- **Task goal**: Which lines of the material below contain the word "repeat"? Pick out and copy each of them, treating uppercase and lowercase as different.

***** Provided entries

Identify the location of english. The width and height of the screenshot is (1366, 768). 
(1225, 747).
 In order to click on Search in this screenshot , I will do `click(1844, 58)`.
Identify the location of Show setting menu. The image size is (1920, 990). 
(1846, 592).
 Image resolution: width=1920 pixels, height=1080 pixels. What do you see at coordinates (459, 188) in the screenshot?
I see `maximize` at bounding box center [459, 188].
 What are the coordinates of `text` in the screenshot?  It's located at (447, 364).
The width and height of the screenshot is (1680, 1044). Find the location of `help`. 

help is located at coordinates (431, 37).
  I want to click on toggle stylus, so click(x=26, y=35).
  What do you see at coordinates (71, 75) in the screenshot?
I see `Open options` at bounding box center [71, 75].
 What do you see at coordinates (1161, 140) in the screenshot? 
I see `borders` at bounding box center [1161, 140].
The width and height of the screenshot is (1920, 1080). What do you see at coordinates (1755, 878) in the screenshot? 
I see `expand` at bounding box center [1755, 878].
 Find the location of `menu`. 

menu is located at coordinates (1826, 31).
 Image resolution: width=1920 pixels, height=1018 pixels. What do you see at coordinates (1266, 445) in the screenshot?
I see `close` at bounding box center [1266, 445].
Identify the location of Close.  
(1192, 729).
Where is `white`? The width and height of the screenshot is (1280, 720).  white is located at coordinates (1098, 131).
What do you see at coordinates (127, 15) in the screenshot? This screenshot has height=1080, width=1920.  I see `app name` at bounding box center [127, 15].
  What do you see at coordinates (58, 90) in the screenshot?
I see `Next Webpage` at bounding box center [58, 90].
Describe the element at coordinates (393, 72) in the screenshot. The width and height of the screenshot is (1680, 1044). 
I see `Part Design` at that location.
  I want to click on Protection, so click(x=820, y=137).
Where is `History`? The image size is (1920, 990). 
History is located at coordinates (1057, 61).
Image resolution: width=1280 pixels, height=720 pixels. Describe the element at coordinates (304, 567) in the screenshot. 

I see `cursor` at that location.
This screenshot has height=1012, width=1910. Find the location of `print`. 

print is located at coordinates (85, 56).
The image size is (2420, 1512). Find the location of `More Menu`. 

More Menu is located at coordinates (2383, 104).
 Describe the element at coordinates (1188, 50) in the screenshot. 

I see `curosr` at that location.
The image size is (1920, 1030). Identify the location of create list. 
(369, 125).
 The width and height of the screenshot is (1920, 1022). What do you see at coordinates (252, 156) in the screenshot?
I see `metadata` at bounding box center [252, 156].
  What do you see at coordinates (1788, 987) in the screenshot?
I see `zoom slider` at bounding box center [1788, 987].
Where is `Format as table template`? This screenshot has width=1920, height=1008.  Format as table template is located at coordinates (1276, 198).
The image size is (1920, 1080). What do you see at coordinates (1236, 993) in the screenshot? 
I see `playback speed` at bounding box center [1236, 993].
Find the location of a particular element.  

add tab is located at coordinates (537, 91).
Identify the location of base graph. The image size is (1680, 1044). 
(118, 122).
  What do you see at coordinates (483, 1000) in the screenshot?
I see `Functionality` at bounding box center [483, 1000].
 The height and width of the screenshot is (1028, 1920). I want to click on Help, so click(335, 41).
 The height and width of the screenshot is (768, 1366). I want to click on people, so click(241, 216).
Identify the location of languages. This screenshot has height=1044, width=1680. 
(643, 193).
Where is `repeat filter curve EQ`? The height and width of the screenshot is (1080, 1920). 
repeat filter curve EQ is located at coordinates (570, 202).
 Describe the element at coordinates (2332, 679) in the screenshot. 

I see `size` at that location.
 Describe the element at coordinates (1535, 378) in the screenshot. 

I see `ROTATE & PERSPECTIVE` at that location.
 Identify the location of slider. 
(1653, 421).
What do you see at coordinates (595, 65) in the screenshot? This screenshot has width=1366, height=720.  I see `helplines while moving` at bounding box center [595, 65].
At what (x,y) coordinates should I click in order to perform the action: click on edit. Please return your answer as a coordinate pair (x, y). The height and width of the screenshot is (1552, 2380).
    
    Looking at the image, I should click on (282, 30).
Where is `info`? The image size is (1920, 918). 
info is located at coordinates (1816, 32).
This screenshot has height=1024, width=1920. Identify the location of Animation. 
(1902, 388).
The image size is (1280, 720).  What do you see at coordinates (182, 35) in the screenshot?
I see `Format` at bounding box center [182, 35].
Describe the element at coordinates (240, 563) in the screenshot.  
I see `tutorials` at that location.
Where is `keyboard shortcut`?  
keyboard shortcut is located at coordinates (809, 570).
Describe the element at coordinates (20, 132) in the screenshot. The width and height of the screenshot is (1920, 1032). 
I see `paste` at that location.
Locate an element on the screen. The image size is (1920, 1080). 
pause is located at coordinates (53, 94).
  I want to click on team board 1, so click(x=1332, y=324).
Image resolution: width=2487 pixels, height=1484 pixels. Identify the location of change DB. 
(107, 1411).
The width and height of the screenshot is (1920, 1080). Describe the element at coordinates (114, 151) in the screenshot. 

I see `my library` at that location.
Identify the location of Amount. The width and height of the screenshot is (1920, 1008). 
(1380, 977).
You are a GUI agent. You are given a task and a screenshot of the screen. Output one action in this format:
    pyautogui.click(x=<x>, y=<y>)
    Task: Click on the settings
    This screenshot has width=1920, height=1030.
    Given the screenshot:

**********

- **Exercise solution**:
Where is `repeat filter curve EQ`? The height and width of the screenshot is (1080, 1920). 
repeat filter curve EQ is located at coordinates (570, 202).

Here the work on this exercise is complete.